For the first six rounds there was little to choose between them. But Gregson was somewhat daunted by a very severe knock down in the second round. Gulley hit him full in the face with such force that the blood literally flew from him. In the seventh, however, the bigger man fought through his opponent’s guard and gave Gulley such a blow under the eye as knocked the senses out of him for a few seconds, and his eye swelled up so that he was completely blinded in it. In the next round Gregson, using his tremendous strength, lifted his man up and hurled him to the ground as though he had been a piece of timber. But he refrained from falling on him, which, by the rules then in force, he was entitled to do, and whereby with his great weight he might have done severe damage—and so earned the cheers of the onlookers. The ninth round immediately following, found Gulley still quite cool and using all his skill. He knocked his man down, though not severely. Then onward till the sixteenth round, however, Gregson’s strength made itself felt, and he gave John Gulley a very bad time. Gulley seemed to be weakening, and round after round ended in his downfall. Then he “got his second wind,” and in a fierce rally knocked Gregson clean off his feet.
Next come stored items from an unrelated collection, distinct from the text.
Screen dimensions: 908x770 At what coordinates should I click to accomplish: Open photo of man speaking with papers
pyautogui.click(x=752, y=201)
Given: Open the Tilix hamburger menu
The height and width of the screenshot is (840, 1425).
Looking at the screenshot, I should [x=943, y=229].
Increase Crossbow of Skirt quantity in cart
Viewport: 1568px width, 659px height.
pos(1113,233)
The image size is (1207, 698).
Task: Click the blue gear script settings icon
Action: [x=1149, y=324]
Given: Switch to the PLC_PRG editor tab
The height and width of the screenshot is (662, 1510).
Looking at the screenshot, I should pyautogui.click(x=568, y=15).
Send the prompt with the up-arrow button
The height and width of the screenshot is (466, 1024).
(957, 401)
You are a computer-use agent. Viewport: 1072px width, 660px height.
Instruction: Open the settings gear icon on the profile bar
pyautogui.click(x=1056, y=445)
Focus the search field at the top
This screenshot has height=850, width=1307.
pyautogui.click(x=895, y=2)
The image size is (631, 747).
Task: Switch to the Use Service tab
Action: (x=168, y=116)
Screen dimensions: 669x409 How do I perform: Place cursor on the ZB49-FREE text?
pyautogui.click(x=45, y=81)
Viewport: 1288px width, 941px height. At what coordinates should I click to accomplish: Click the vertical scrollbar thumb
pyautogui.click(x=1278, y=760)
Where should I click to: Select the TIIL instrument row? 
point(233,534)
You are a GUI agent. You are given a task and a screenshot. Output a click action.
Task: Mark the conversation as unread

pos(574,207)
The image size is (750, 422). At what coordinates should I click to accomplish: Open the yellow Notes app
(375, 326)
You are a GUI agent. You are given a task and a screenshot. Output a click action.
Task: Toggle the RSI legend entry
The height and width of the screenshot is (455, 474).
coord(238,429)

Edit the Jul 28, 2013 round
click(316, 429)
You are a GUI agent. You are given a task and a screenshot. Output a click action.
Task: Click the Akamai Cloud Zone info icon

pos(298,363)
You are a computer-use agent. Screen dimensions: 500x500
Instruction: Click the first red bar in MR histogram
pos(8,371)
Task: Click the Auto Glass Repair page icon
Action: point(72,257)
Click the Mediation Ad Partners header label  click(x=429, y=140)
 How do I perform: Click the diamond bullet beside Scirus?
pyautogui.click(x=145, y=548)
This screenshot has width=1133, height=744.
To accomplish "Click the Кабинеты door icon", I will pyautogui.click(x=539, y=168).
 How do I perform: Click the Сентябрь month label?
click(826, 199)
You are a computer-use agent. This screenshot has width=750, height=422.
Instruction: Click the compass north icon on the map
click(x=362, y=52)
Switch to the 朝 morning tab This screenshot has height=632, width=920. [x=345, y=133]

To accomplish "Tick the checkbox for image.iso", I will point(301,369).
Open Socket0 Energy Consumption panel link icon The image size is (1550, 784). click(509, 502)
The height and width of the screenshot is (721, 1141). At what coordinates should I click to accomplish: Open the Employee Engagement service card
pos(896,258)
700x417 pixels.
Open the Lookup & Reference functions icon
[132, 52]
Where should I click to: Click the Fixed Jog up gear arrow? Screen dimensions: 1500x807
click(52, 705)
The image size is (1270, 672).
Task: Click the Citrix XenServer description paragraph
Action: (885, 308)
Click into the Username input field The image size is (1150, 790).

It must be remembered that for some time past Gulley could see with but one eye, and though he was the better boxer, his opponent’s extra weight was a severe added handicap when it came to a fall. Gulley would have much the better of the exchanges round after round, and yet many of these rounds ended by his being desperately thrown. 36

By the twenty-third round, however, it was seen that Gregson’s strength was ebbing, whilst Gulley somehow gave the impression of maintaining the same condition as he had shown after the first ten rounds. That is to say, he appeared to be weak, but again and again gathered himself up for some prodigious effort by sheer will-power. Up to the twenty-fifth round it was, as the saying goes, anybody’s fight. Both men were badly damaged: the strength of both was fast ebbing. You might say that if either had known exactly how bad the other felt he could have won then and there. In all personal combats it is each man’s business to hide his feelings from his opponent. He must be hurt without showing that he is hurt, and however much hurt he must persist in wanting to win. There comes a time in a hard fight, with gloves or without them, when one man or other wants less to win than to be done with the whole agonising, wearying business on any terms. And that man is beaten. So it was now with Gregson. Hurt and fatigued, he lost heart at last. His will had been stubborn, but not so stubborn as John Gulley’s. They fought on till the thirty-sixth round, till both were almost at a standstill. Then Gulley made the last supreme effort and knocked Bob Gregson down, so that he could not rise to the call of time. Gulley himself came staggering to the scratch.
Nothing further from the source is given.